Essas três gerações de mulheres começam então a dividir suas vulnerabilidades e desafios, numa troca profunda e verdadeira. Clara vai aprender que precisar do outro não é um insulto e que os fardos ficam mais leves quando compartilhados. A partir dessa premissa, o filme sob a direção de Rosane Svartman (“Vai na Fé” – 2023), já conhecida por trabalhos que ganharam o grande público, investe em manusear um tema dolorido com leveza, humor e poesia. A inserção desses elementos vem através da rede de apoio gerada ao redor de Clara, seja pela amiga de academia, Paula (Carla Cristina Cardoso), ou a vendedora da feirinha, Dircinha (Fabiana Karla), com quem divide o mesmo drama, ou ainda pela retomada de laços com a sua mãe Leda. Aqui abro um parênteses para exaltar o belo trabalho de Marieta Severo, responsável por quase todo o alívio cômico dessa engrenagem, que ainda que traga humor para essa odisseia vivida por Clara, tem uma habilidade ímpar em acrescentar sensibilidade o suficiente para que o filme não penda para a canastrice.

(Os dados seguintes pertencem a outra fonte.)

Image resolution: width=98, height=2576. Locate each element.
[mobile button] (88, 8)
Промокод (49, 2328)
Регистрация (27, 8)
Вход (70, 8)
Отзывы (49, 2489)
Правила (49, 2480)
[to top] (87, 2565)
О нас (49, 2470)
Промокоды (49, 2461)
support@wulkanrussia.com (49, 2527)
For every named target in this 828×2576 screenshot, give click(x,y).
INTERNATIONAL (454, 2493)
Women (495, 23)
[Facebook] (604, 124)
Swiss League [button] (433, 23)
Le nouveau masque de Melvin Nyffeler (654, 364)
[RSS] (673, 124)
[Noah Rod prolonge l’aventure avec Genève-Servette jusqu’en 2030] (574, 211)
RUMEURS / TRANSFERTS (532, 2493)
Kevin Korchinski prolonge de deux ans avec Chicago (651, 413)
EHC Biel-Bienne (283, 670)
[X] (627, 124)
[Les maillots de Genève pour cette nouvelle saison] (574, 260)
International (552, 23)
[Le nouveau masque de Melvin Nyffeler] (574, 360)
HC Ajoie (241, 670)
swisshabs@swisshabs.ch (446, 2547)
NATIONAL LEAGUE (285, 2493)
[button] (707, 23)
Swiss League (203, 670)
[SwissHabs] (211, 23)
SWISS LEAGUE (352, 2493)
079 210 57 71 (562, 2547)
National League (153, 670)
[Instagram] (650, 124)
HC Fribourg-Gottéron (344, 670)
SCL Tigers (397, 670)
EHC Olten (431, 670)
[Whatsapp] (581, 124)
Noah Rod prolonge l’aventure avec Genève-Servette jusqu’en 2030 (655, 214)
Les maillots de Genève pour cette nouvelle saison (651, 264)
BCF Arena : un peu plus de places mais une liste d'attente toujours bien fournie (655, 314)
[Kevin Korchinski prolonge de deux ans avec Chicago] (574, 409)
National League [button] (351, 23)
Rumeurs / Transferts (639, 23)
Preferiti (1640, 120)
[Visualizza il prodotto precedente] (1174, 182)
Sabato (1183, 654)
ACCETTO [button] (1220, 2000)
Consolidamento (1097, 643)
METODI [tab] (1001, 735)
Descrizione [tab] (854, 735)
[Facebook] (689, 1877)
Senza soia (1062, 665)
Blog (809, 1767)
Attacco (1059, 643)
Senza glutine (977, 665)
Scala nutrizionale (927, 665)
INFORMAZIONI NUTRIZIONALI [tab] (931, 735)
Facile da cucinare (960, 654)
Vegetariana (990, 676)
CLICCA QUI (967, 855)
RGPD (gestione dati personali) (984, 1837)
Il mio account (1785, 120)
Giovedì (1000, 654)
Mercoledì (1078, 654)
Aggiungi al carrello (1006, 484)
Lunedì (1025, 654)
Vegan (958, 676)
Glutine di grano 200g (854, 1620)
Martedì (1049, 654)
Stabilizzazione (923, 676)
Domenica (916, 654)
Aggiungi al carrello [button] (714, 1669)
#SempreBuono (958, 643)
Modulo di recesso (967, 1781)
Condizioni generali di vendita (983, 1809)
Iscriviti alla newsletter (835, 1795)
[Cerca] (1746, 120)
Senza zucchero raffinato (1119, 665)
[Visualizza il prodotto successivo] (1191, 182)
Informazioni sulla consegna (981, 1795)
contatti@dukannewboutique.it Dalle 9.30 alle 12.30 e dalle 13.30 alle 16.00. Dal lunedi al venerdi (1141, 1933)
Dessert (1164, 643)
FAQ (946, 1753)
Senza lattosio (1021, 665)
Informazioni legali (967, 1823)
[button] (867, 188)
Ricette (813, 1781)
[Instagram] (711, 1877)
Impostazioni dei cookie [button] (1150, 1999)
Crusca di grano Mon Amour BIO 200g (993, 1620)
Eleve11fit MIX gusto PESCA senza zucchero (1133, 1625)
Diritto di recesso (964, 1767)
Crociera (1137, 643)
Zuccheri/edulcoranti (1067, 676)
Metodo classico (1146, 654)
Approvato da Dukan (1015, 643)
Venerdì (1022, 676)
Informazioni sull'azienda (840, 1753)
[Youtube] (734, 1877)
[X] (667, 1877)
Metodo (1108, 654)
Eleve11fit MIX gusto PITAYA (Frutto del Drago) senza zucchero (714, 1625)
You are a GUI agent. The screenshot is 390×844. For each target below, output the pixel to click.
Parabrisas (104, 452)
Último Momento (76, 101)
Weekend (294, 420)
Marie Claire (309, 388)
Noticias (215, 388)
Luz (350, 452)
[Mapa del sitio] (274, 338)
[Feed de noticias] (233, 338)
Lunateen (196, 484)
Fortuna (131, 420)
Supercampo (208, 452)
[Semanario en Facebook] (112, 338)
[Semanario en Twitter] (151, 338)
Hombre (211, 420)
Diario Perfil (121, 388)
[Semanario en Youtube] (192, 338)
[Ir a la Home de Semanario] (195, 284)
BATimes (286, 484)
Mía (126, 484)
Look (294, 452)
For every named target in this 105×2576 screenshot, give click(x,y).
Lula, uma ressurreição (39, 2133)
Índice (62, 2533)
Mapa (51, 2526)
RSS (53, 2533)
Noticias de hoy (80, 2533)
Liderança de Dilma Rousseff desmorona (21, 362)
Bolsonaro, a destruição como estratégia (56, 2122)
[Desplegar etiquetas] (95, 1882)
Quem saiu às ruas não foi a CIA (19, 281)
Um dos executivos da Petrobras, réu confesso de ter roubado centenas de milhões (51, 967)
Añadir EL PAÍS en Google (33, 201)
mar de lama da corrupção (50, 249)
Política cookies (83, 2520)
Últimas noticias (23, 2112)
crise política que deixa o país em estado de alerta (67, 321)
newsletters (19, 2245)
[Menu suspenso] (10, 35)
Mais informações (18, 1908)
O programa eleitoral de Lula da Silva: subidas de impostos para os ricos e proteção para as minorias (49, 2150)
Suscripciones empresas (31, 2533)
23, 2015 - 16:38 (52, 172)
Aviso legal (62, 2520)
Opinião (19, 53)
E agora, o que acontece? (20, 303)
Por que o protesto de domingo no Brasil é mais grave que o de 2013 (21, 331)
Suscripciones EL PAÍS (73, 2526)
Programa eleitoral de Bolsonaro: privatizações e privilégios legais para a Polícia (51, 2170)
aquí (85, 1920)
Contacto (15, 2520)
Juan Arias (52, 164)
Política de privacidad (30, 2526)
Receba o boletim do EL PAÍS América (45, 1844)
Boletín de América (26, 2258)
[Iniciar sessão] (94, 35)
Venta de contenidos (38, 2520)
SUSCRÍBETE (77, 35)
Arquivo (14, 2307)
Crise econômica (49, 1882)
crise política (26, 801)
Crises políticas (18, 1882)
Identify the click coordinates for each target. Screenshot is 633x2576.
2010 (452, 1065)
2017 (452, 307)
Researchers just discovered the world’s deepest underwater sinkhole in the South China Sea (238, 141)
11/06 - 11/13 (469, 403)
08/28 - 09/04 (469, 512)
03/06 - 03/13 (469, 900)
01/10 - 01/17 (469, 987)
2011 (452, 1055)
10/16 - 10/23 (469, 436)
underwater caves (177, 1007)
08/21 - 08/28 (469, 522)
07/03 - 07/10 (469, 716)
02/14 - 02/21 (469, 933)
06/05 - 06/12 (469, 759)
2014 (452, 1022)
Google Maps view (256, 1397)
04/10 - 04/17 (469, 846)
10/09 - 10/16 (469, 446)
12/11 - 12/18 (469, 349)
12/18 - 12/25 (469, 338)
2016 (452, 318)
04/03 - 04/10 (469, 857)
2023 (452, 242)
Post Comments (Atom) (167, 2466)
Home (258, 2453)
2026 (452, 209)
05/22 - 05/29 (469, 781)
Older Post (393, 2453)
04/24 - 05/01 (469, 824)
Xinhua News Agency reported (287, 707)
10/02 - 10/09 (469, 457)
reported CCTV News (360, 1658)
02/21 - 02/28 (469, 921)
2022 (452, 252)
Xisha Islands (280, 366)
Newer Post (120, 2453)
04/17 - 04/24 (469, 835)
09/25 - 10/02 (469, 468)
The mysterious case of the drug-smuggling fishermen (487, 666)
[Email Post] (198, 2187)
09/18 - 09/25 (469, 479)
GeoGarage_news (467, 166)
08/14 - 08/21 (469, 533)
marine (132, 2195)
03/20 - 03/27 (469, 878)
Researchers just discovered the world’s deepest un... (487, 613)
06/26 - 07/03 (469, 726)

“Câncer com Ascendente em Virgem”, depois de passar pelo Festival do Rio, tem tudo para se tornar um grande sucesso no circuito. Além de tratar temas relevantes, como sororidade e a renovação de esperança em tempos de adversidade, o filme tem o poder de condensar todas as discussões que abraça e entregar ao público um trabalho leve, divertido e o principal, com simplicidade e fluidez. Fórmulas prontas muitas vezem podem servir para um maior alcance da mensagem, e aqui Svartman mostra que não se deixa usar pelos clichês, mas os coloca à seu serviço. “Câncer com Ascendente em Virgem” emociona sem apelos sensacionalistas, cria conexão e aproxima o público dos personagens, todos construídos de um modo tão genuíno, que fica difícil até para o coração mais duro resistir.